In September 2021, the U.S. District Court for the Northern District of California granted Instagram’s motion to dismiss, finding that the so called “server rule” bars the plaintiffs from asserting copyright infringement because the defendant’s embedding tool does not require a website publisher to store a copy of an image or video. The plaintiffs appealed, claiming that the court erred in its overly broad application of the “server test,” as no other precedent exists where the courts have expanded the server test to apply to embedding technology from Instagram to third-party publisher sites. The Ninth Circuit panel found no error in the judgment of the district court and held that Instagram has a blanket nonexclusive sublicense in ALL photos posted by its 2 billion users, therefore it is impossible for a plaintiff to assert a copyright infringement claim for anything they voluntarily posted on Instagram.

The court also said that you can’t sue 3rd party users who share plaintiff’s Instagram photos because there is no direct infringement of the underlying copyrighted photographs. Embedding does not constitute storing. Without direct infringement, plaintiffs cannot prevail on any theory of secondary liability.

Seemingly Divergent New York Jurisprudence

Other New York courts have construed differently the server test when defendants are news networks. In Nicklen v. Sinclair Broadcasting Group, the Southern District of New York rejected the “server test”, and held that the Ninth Circuit’s test is “contrary to the text and legislative history of the Copyright Act, [which] defines ‘to display’ as ‘to show a copy of’ a work, not ‘to make and then show a copy of the copyrighted work.’”

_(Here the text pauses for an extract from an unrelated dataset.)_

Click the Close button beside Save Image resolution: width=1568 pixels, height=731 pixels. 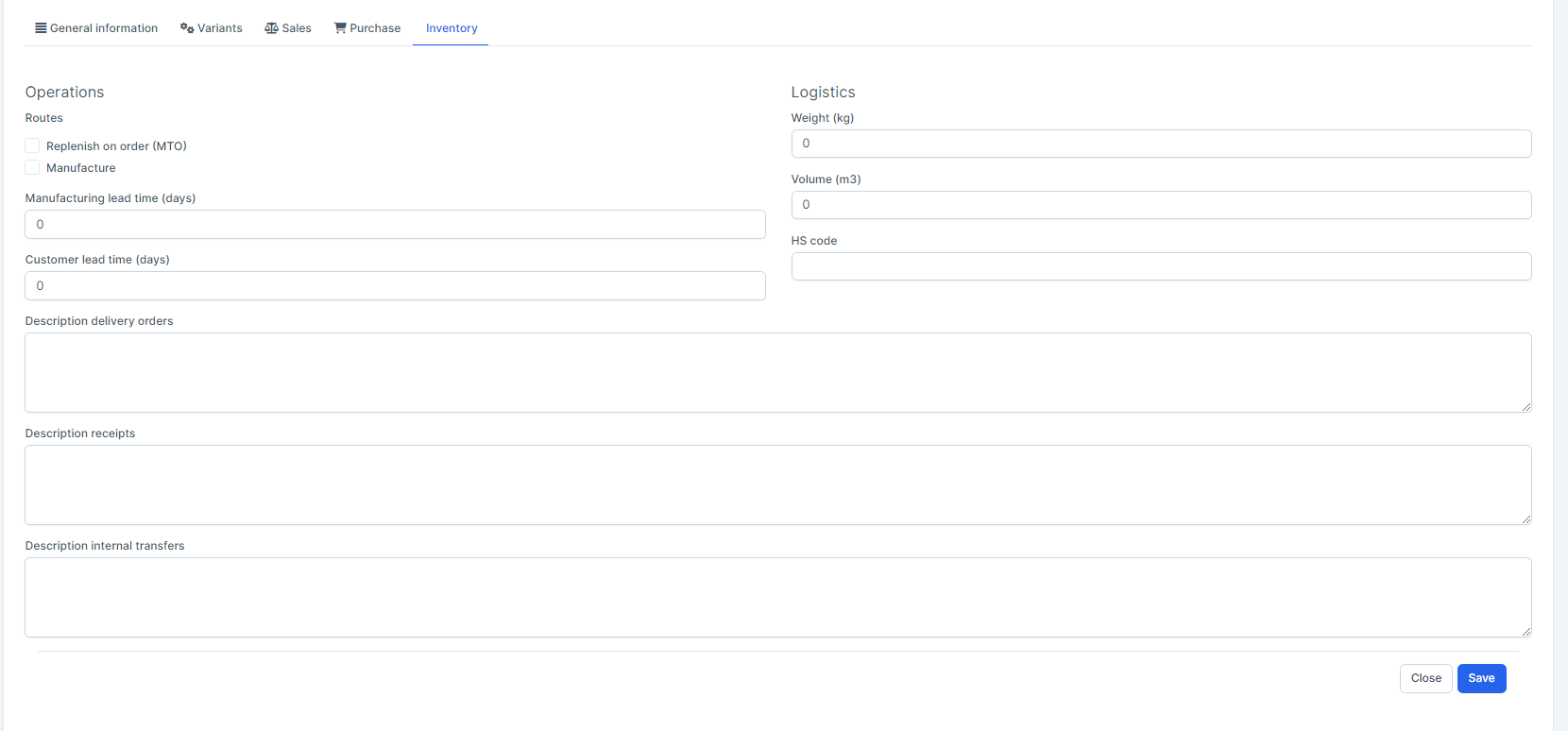point(1425,678)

In Goldman v. Breitbart News Network and McGucken v. Newsweek LLC, the court refused to apply the server test, holding that Newsweek did, in fact, display plaintiff’s photograph by embedding it within its article. The test was also ignored in Goldman v. Breitbart News Network

In sum, the server test shields platforms and their users, NOT news networks and commercial entities. So if a news network embeds your images in an article without your consent, it would be infringement, but if a news network simply embeds an image as a user without appropriating it in an article, then the server test would apply.

Now that the court of appeal has weighed in on the server test, it is entirely likely that the server test will apply to news networks in future cases. In all instances however, it is best to ask for consent every time you want to use something, or if not, be ready to take it down when you are told so.